(Beginning of RECORDS FOR THIS EXERCISE)

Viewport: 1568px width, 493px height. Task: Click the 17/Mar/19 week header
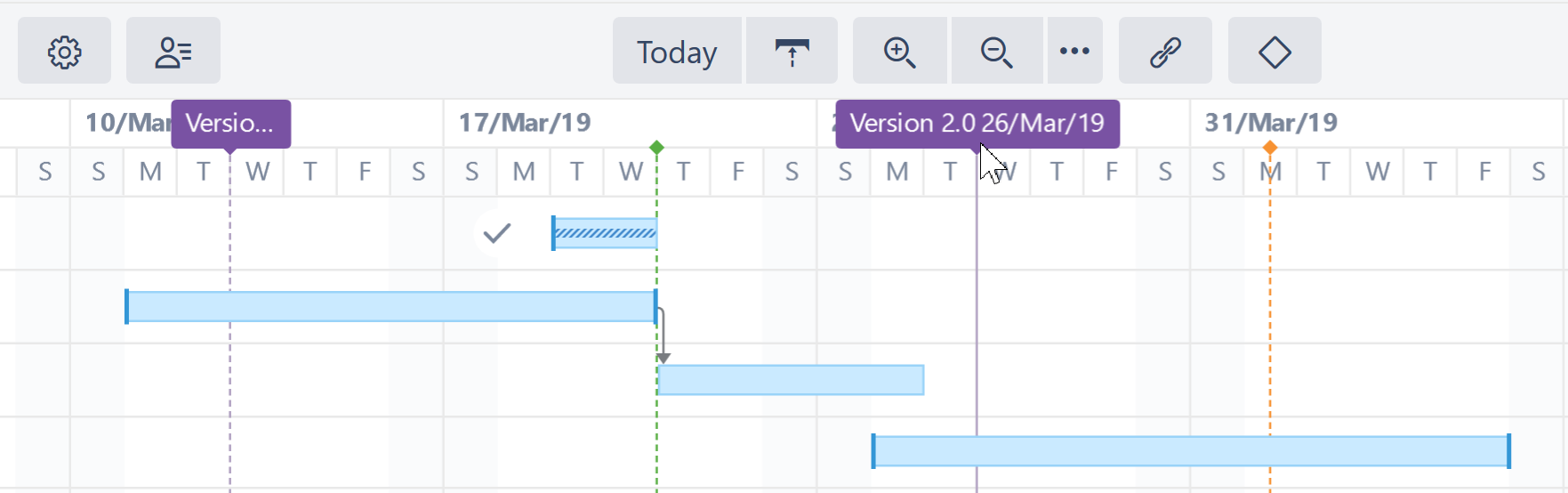pyautogui.click(x=525, y=123)
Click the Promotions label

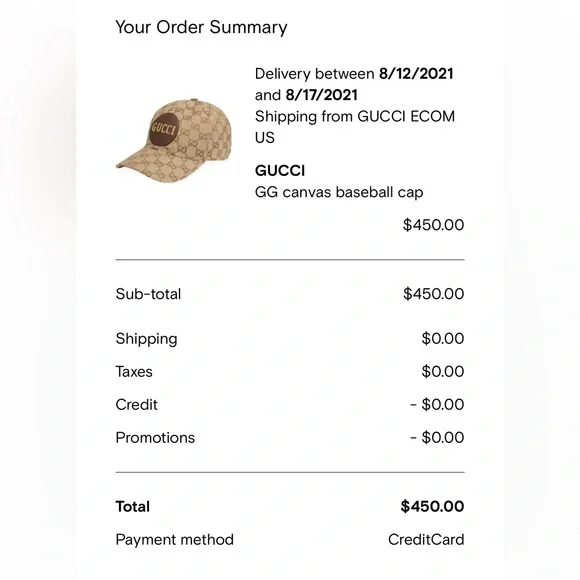coord(155,438)
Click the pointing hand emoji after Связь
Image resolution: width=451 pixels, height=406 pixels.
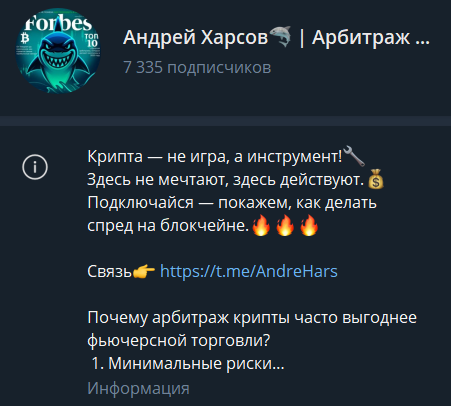tap(144, 272)
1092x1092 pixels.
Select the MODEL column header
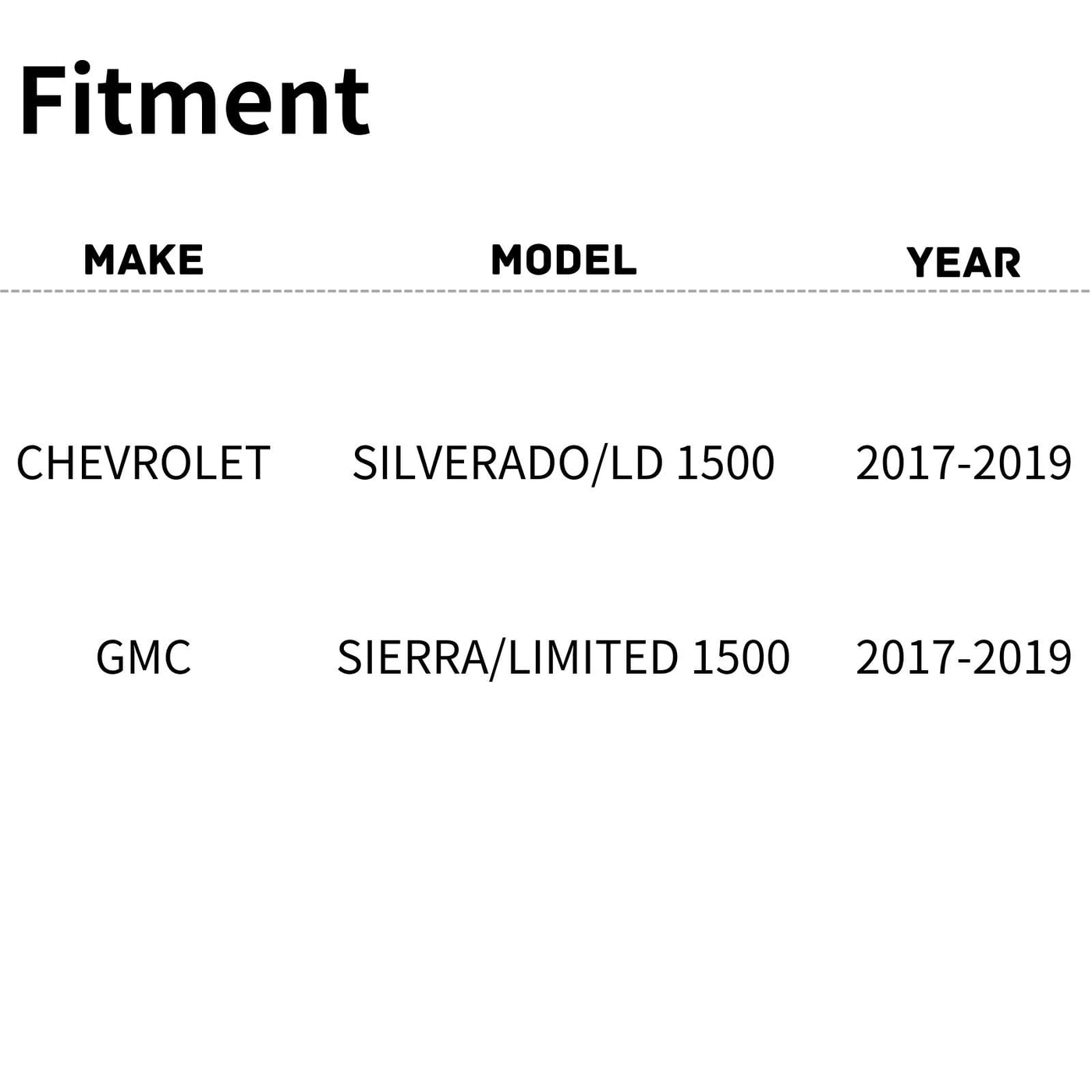pos(563,261)
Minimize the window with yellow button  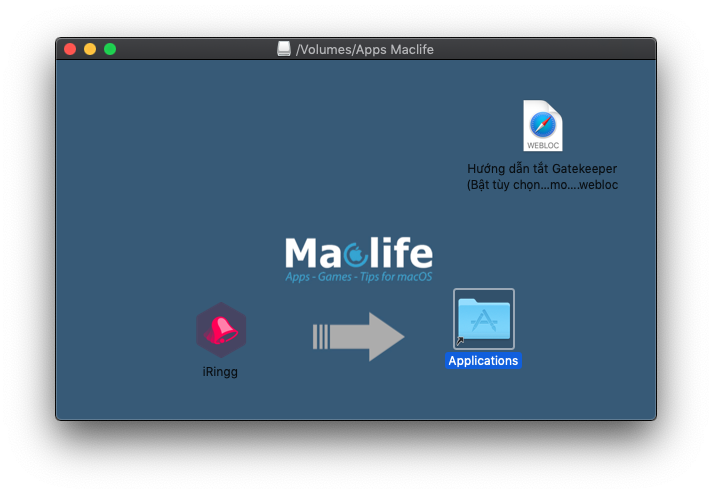pos(90,49)
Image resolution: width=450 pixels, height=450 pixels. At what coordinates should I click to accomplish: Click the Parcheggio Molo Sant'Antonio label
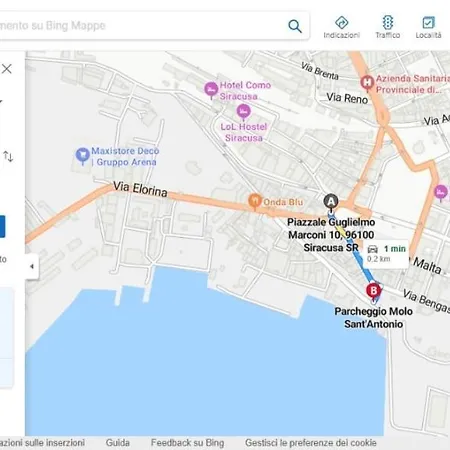374,318
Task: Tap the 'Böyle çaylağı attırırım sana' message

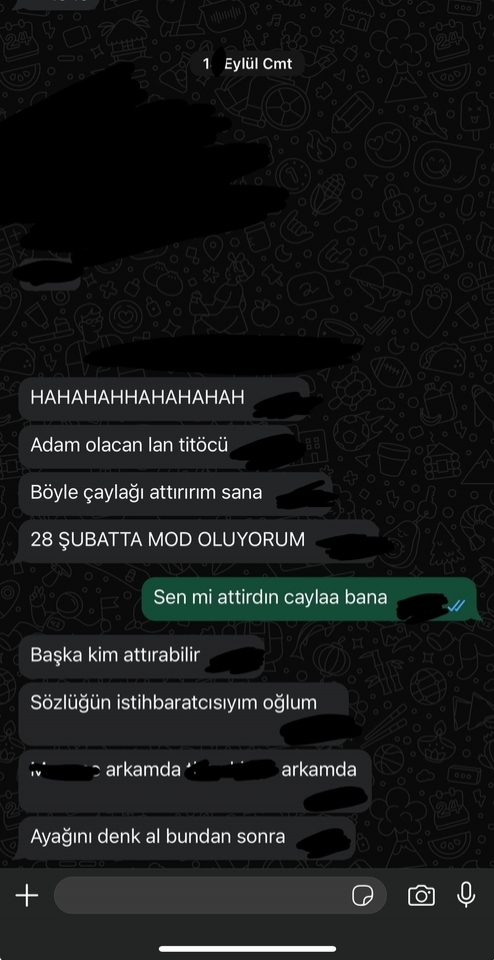Action: click(175, 494)
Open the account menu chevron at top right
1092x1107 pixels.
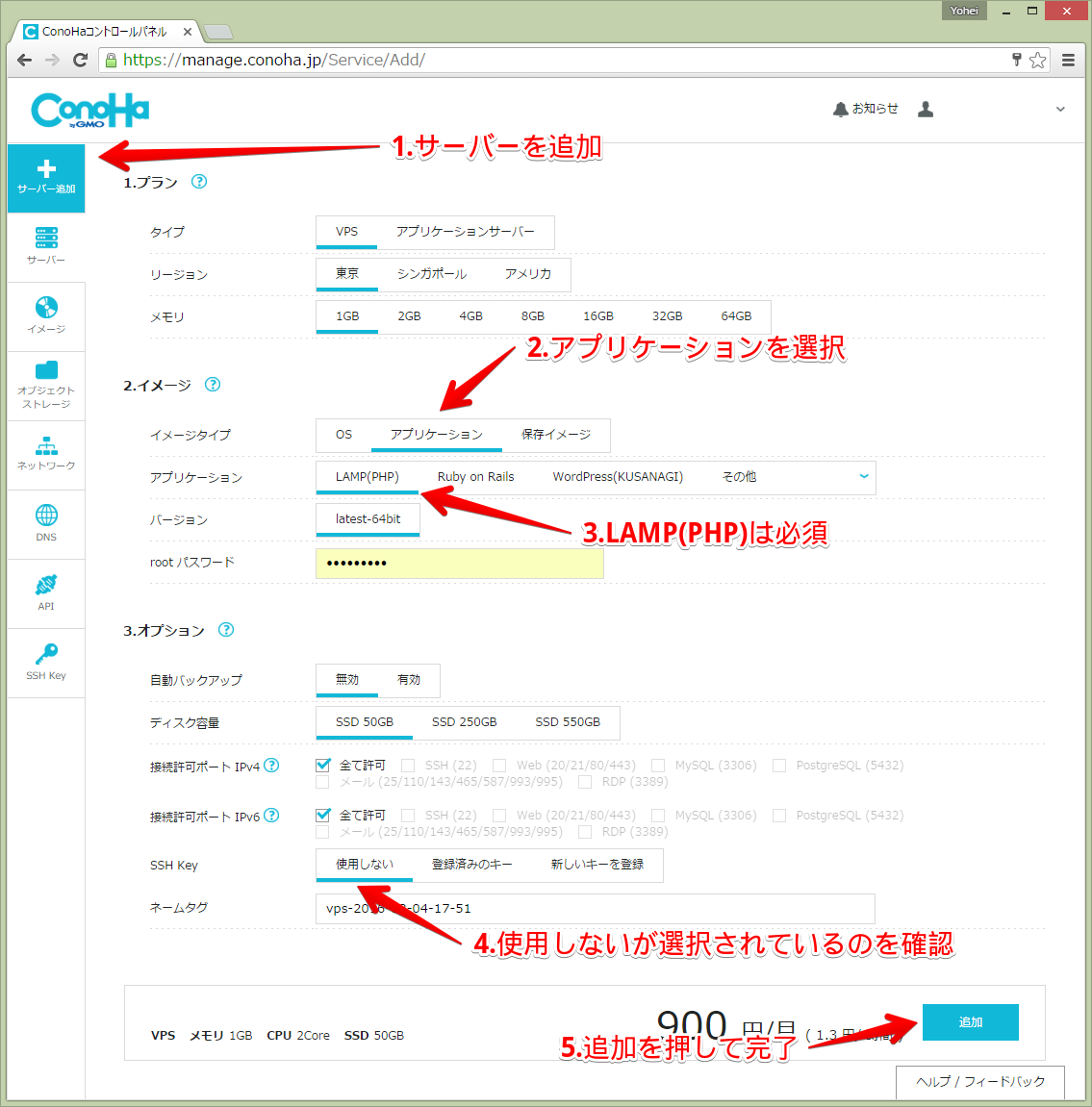point(1060,109)
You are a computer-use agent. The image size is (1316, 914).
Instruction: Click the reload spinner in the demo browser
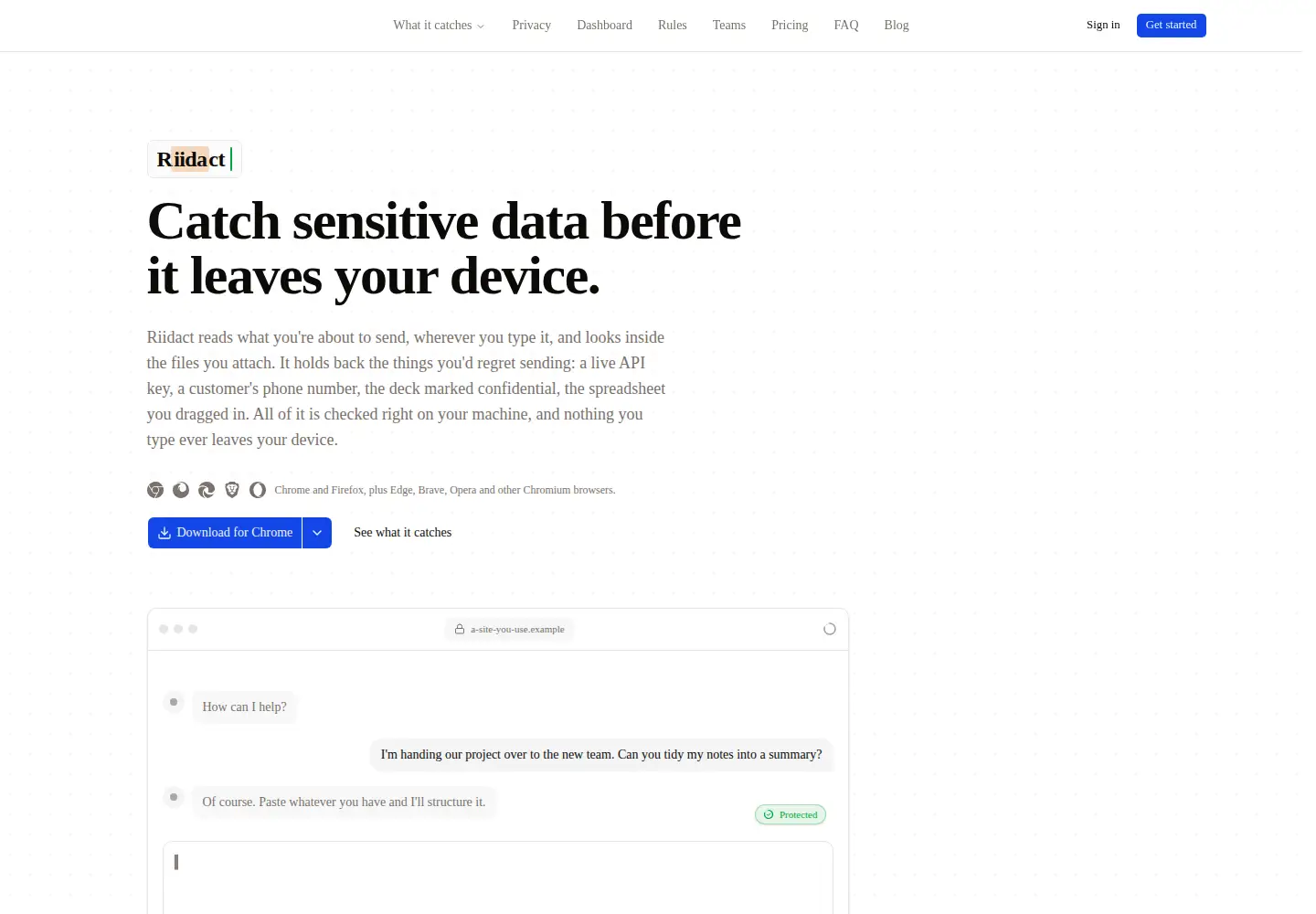[830, 629]
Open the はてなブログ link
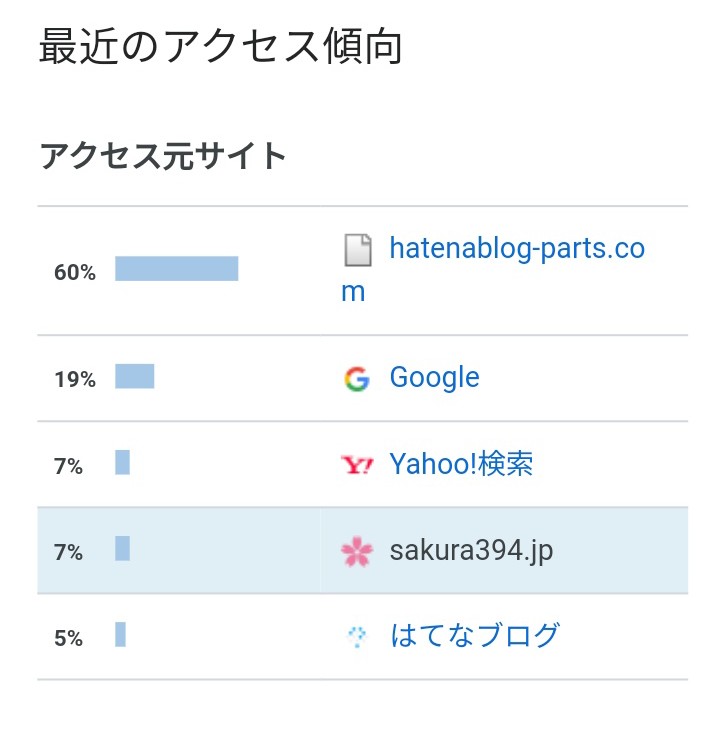 (x=475, y=636)
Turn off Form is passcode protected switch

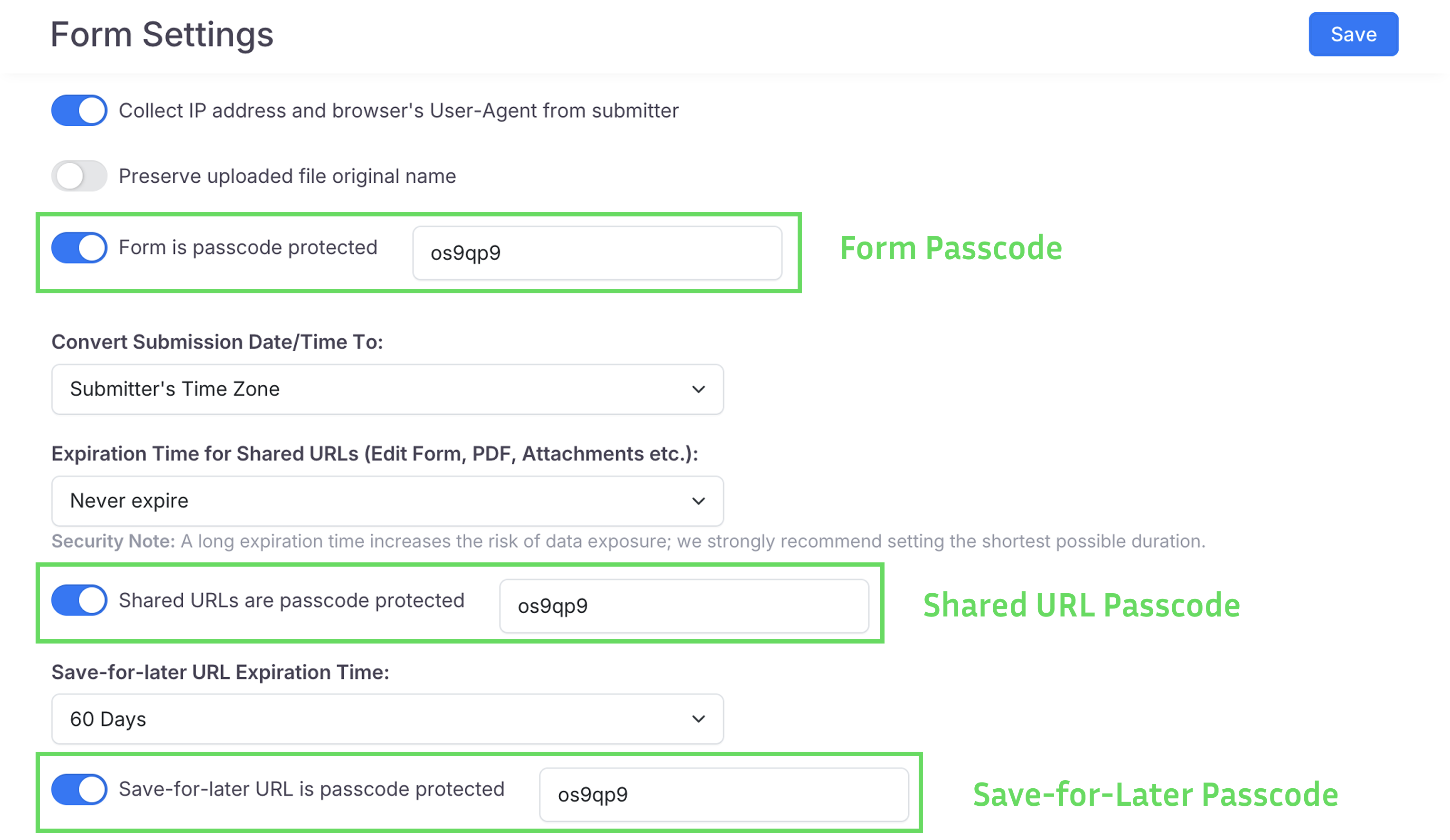click(x=79, y=248)
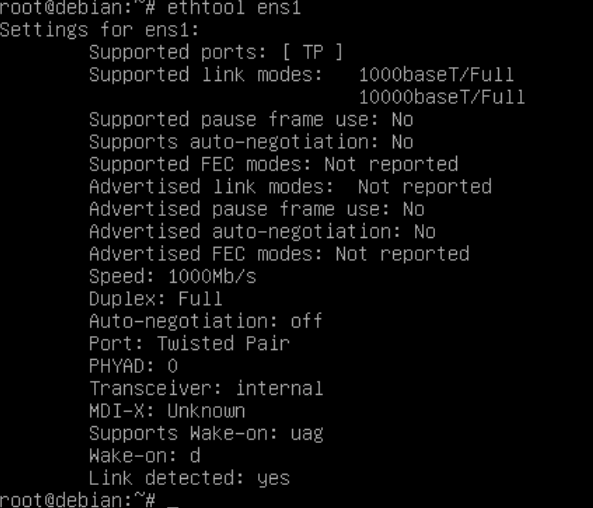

(End of RECORDS FOR THIS EXERCISE)

TASK PROMPT: The line containing "Open the account menu chevron at top right" and all lines after it, through the last line of the records, should be returned exactly. Omit the pictures.

OUTPUT BELOW:
Open the account menu chevron at top right
1092x1107 pixels.
point(1060,109)
You are a computer-use agent. The image size is (1316, 914).
Instruction: Click the reload spinner in the demo browser
[830, 629]
Open the はてなブログ link
 (x=475, y=636)
Turn off Form is passcode protected switch

click(x=79, y=248)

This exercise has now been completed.